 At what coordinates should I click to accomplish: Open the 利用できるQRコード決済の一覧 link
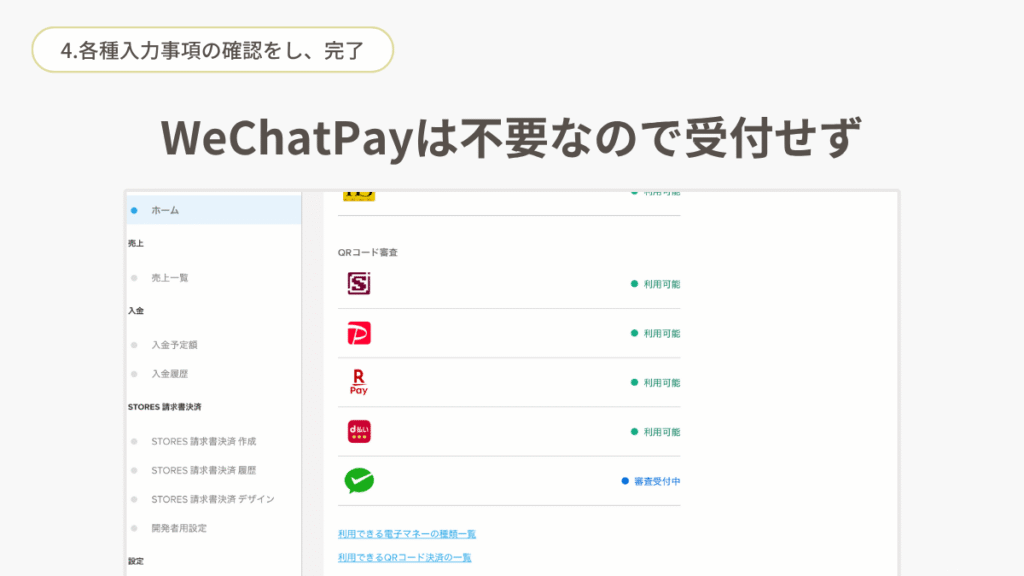[404, 557]
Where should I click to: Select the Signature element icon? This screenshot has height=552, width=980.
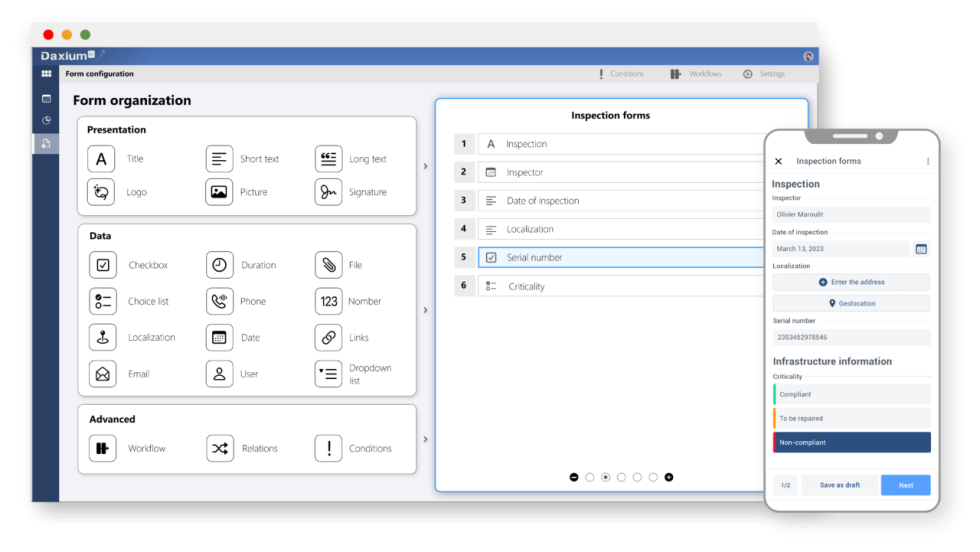(328, 192)
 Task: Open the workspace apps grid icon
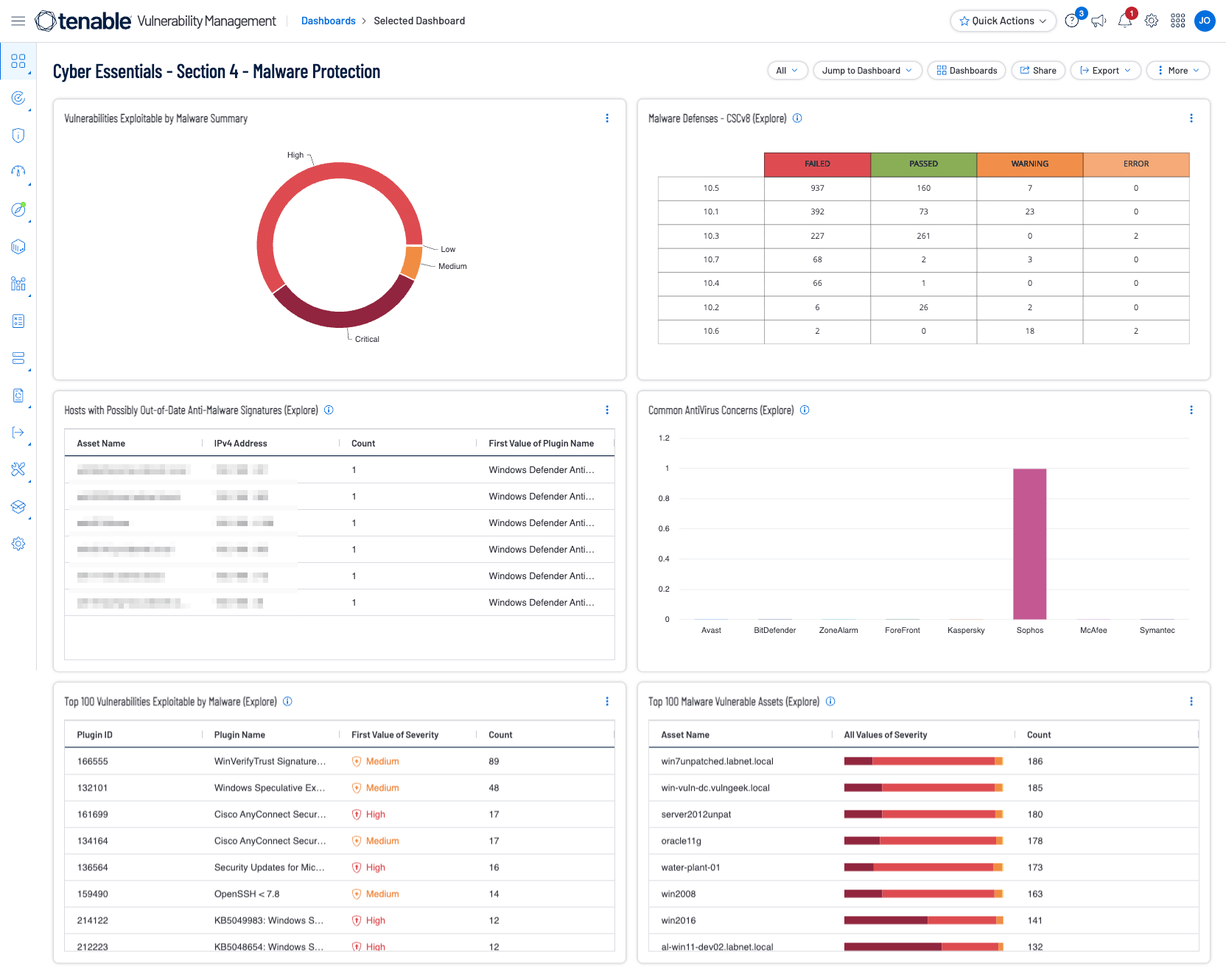click(1178, 21)
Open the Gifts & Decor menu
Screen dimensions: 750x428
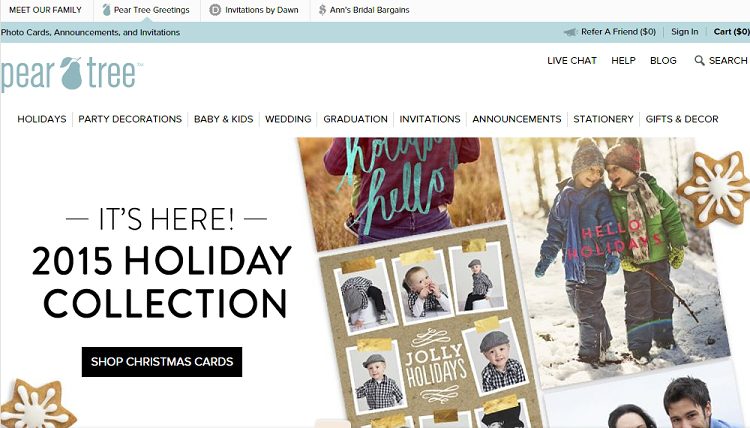pos(682,119)
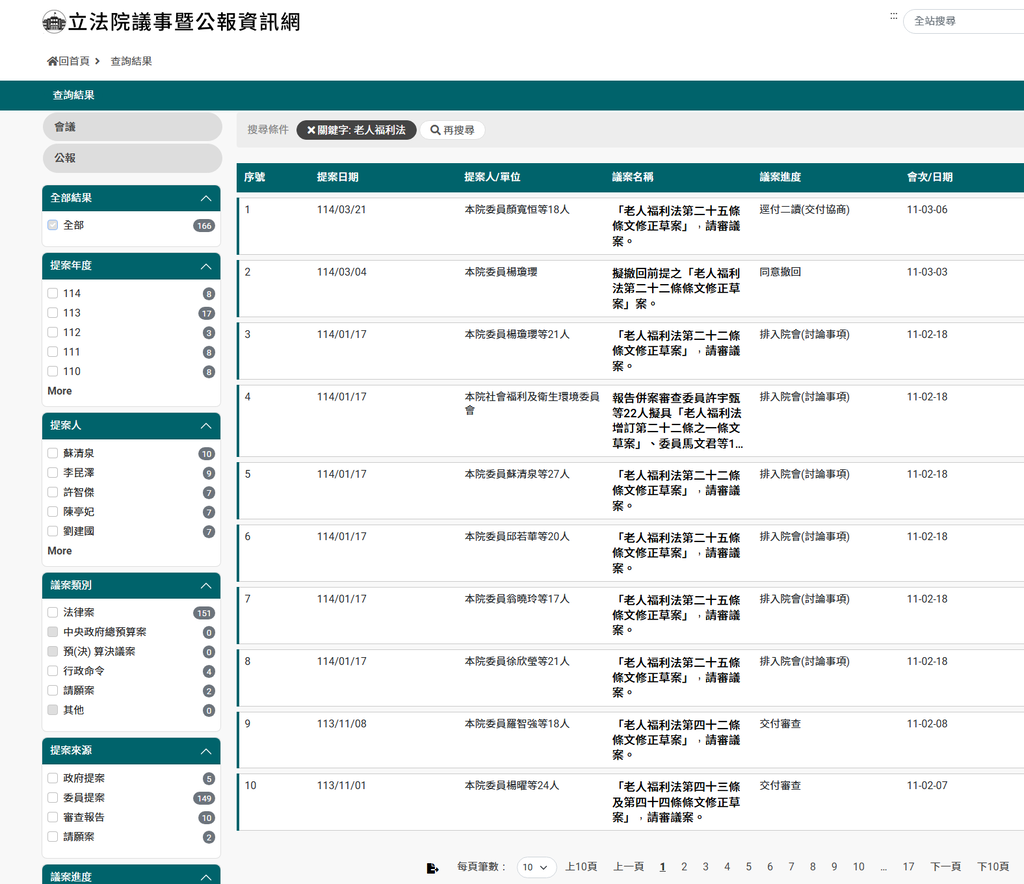The image size is (1024, 884).
Task: Tick the 法律案 bill type checkbox
Action: pos(52,612)

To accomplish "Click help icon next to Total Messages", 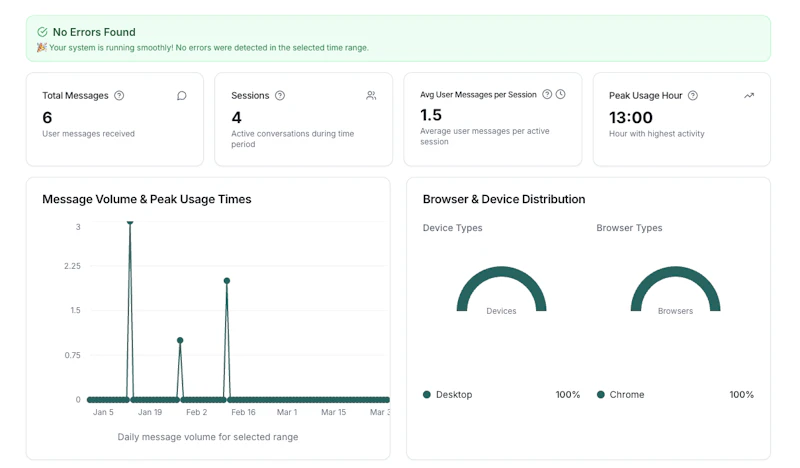I will coord(119,95).
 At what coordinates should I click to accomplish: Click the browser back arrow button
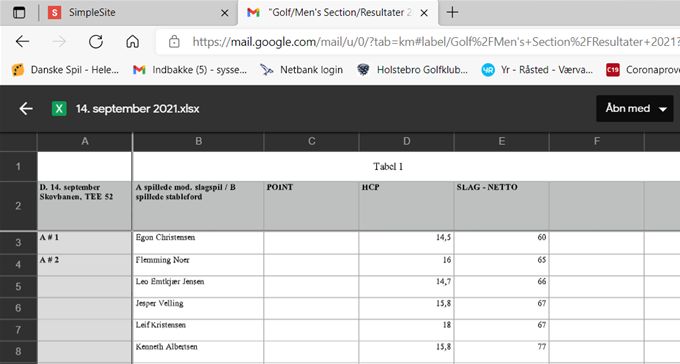click(22, 42)
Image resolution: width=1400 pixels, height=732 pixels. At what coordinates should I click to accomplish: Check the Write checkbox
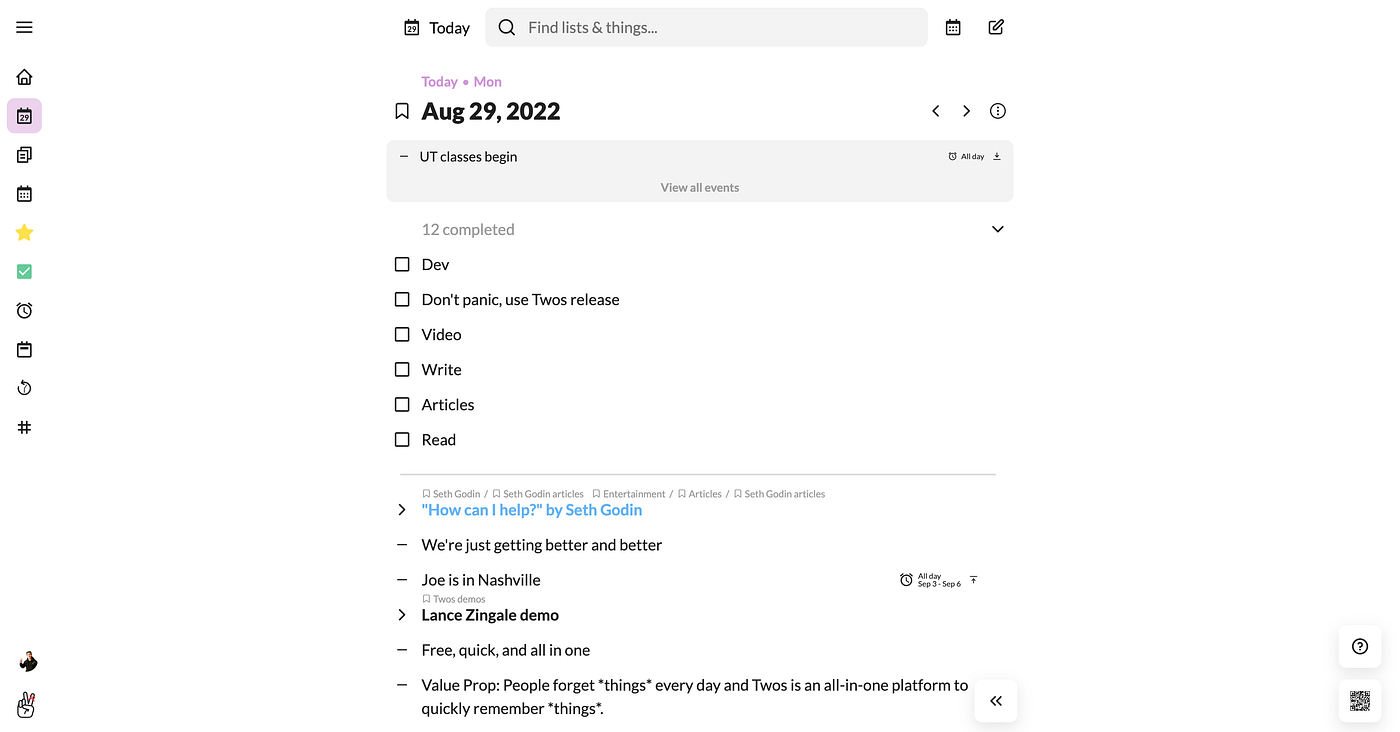coord(401,369)
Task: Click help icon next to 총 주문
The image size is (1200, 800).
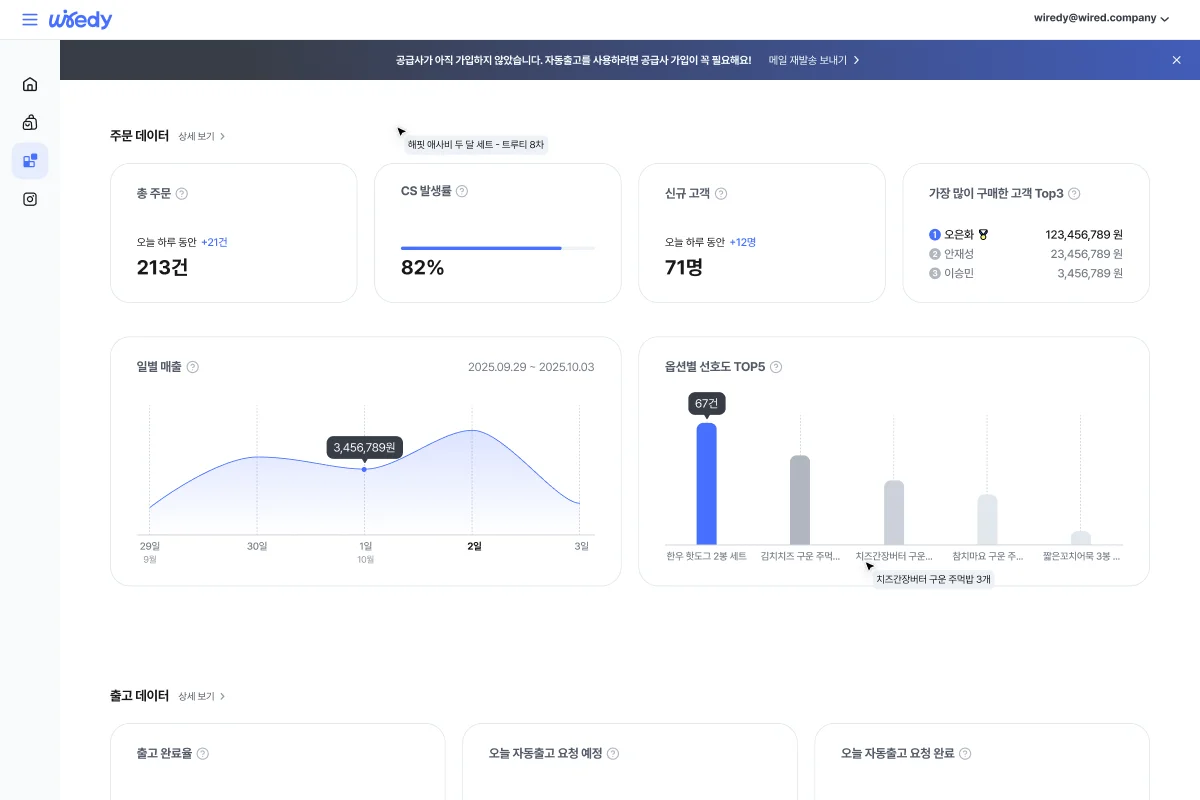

————————

_Aim of the task_:
Reproduce the data above exactly, but only from the line containing "Where should I" through the line containing "Open the Gifts & Decor menu"; skip the pictures.

_Answer space_:
Where should I click to: Select the Signature element icon? This screenshot has height=552, width=980.
(328, 192)
 Task: Open the workspace apps grid icon
click(1178, 21)
Open the Gifts & Decor menu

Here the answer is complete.